American sports fans have long been accustomed to viewing pro athletes as not just players, but as workers with collective bargaining rights. This evolution, however, did not happen overnight. In baseball it was really concentrated in what author Krister Swanson identifies as the turbulent years between 1966 and 1981. Helping to start the ball rolling was a decision by Dodger pitching greats Sandy Koufax and Don Drysdale to jointly hold out for multiyear contracts with hefty raises. Other developments during this period were three labor strikes, two lockouts, Curt Flood’s court challenge of the reserve clause, and ultimately the introduction of free agency and the itinerancy of many of the biggest names in the game.

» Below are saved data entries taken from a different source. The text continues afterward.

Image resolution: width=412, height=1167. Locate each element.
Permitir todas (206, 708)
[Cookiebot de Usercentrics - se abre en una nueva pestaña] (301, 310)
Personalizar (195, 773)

Here’s an excerpt from Baseball’s Power Shift:
“The Players Association did not have to wait long to find the perfect test case for a legal challenge to the reserve clause. The St. Louis Cardinals, disappointed at the outcome of the 1969 season, traded star outfielder Curt Flood to the Philadelphia Phillies in exchange for Richie Allen, a power-hitting first baseman. Flood was a bright, respected, thirteen-year veteran, a man many believed to be one of the premier outfielders of the era. It was also not insignificant, in this time of national upheaval over racial equality, that Flood was black, born in Houston, Texas, and raised in Oakland, California. While he was not a militant activist in sympathy with the Black Panthers, Flood was certainly well aware of the gains and frustrations of the civil rights movement. Flood’s was a life shaped by the hands of bigotry and segregation. He played two years in the Minor Leagues in the Deep South, where the only available housing was a college dormitory restricted to African Americans.”